The patient was admitted to the hospital. On T2-weighted and FLAIR (fluid attenuation inversion recovery) sequences, MRI of the brain showed a few scattered subcortical and periventricular white matter hyperintense foci bilaterally. Antibodies to human immunodeficiency virus 1 and 2, and Treponema pallidum immunoglobulins G and M, were not detected. Serum levels of lactate dehydrogenase, vitamin B 12 , angiotensin-converting enzyme, antinuclear antibody, rheumatoid factor, and anti–cyclic citrullinated peptide IgG were normal.

The brain imaging excludes a space-occupying lesion in the cerebellum but does not identify the cause of dysmetria. Toxic-metabolic conditions, such as alcohol toxicity, vitamin B12 deficiency, anoxia, and toxicity of certain medications, may impair cerebellar function (MRI findings may be normal), but none of these is present. Other disorders that attack the central nervous system (CNS) (again, brain imaging may show minimal abnormalities) include infections, early-stage neurodegenerative illnesses, and antibody-associated disorders (eg, autoimmune diseases, postinfectious and paraneoplastic conditions).

Four days after intravenous fluids were started, the patient’s CK level improved, but her weakness persisted. There was no evidence of peripheral neuropathy on lower extremity nerve conduction studies. EMG revealed few fibrillations and positive sharp waves in proximal limb muscles and thoracic paraspinal muscles. Deltoid, biceps, and tensor fasciae latae showed shorter duration complex motor units with early recruitment. The patient declined muscle biopsy. A rheumatologist was consulted, and prednisone 60 mg/d was started for possible inflammatory myopathy. The patient was discharged to a skilled nursing facility for physical therapy.
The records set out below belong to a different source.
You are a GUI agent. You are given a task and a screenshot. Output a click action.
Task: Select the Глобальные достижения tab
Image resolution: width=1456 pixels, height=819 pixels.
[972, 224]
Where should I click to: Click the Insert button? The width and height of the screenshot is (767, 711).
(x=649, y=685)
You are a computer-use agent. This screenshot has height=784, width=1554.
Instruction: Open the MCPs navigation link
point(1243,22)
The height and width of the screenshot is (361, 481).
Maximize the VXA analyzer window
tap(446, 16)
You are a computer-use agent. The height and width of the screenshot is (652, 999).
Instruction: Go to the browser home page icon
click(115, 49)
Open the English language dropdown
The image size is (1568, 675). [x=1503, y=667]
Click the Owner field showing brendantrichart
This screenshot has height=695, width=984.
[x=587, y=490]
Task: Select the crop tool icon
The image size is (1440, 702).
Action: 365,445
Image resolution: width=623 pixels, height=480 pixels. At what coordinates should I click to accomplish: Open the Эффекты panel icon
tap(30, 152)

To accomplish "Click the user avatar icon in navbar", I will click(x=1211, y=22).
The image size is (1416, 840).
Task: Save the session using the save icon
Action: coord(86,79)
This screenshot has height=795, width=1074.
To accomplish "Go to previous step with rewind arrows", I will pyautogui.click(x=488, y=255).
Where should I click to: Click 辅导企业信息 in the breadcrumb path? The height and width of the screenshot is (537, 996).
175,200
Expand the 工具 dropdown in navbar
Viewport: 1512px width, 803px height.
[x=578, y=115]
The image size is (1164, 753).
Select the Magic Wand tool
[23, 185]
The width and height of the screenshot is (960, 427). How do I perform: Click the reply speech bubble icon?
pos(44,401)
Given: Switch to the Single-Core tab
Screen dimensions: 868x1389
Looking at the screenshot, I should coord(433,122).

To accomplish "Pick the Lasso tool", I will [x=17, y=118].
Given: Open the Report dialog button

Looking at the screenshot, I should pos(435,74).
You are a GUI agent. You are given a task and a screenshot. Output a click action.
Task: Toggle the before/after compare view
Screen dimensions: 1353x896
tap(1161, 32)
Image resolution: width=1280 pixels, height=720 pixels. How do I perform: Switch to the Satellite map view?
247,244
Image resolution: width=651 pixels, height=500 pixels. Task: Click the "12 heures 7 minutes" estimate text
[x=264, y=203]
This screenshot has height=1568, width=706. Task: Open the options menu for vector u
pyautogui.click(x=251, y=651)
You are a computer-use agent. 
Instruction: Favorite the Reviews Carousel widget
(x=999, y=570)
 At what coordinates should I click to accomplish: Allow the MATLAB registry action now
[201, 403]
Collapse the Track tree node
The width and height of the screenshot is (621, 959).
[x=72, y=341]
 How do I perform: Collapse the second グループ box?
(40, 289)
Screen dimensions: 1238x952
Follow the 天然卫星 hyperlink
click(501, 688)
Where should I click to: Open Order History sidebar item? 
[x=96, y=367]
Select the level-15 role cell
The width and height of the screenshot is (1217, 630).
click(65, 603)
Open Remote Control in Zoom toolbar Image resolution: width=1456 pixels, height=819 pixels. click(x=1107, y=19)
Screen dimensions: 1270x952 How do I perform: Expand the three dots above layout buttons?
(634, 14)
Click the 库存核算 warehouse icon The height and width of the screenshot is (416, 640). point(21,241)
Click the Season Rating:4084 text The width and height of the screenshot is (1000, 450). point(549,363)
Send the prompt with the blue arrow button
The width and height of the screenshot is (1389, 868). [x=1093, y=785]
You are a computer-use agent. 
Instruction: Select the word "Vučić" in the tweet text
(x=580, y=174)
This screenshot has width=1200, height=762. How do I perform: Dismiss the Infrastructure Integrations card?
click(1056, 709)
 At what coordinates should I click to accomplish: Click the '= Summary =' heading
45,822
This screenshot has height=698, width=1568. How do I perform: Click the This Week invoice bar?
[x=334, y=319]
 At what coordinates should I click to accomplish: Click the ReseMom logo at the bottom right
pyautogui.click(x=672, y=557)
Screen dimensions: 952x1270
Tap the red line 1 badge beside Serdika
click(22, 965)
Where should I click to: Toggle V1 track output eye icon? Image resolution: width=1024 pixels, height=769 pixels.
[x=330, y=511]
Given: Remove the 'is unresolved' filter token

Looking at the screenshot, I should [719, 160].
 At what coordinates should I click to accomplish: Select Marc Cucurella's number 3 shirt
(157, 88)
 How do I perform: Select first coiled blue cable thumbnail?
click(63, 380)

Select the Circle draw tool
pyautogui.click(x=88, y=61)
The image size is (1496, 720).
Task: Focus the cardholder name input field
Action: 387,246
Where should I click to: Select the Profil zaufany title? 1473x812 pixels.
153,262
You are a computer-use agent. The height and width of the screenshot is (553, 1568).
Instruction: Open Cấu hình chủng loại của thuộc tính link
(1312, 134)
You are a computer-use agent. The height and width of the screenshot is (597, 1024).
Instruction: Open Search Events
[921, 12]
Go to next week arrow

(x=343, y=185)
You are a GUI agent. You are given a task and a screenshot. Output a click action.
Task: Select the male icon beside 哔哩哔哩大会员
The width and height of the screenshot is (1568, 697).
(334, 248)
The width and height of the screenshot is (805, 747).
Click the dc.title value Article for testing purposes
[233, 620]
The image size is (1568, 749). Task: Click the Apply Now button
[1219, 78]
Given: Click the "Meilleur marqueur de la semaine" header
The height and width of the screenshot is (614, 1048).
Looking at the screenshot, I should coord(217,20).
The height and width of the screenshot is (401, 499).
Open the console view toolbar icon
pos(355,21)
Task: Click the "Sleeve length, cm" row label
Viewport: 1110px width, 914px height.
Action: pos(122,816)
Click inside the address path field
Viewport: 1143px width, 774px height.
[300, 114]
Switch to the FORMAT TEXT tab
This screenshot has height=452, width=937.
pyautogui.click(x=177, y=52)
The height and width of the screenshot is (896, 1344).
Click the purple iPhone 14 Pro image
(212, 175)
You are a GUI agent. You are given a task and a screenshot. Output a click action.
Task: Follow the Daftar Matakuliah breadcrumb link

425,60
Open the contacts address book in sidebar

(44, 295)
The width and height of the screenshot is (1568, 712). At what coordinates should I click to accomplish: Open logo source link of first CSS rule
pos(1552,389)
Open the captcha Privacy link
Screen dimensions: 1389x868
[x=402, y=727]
The fibrillations and positive sharp waves on EMG can be seen in both neuropathy (from denervation) and myopathy. The normal nerve conduction studies make localization to the nerve unlikely. In addition, the shorter duration motor units with early recruitment on EMG are characteristic of a myopathy. Despite the ongoing myopathy, the improved CK level suggests the muscle disease is playing a minimal role in the patient’s current illness. Prescribing corticosteroids for a presumed inflammatory myopathy without a clear diagnosis is risky, as steroids may render subsequent biopsy results unreliable, may themselves cause myopathy, and expose the patient to the side effects of immunosuppression.

One month later, the patient saw her rheumatologist. Although she had tapered the prednisone down to 10 mg/d, she had not returned to baseline strength, was still using a walker, and reported increased difficulty keeping her head raised. She also noted 2 new symptoms: speech slurring and, in both hands, a tremor that made it difficult to hold objects.

Examination revealed a fine tremor in both arms. There were no skin lesions, and the joints were normal. The patient was oriented to name, place, and date. Memory testing was 3 for 3 on register but 0 for 3 on recall. She was unable to perform serial 7s and able to spell backward only 3 of the 5 letters in the word world . Speech was dysarthric and scanning in quality. On extraocular movements, she demonstrated poor smooth pursuit. Examination of the head and neck was significant for nearly constant head titubation and weak neck flexors. Upper extremity strength was normal. Mild weakness was noted in both hip flexors. Deep tendon reflexes were preserved except at the ankle, where they were reduced. Finger–nose–finger testing revealed marked dysmetria, more pronounced on the left, and there was mild bilateral heel-to-shin dysmetria.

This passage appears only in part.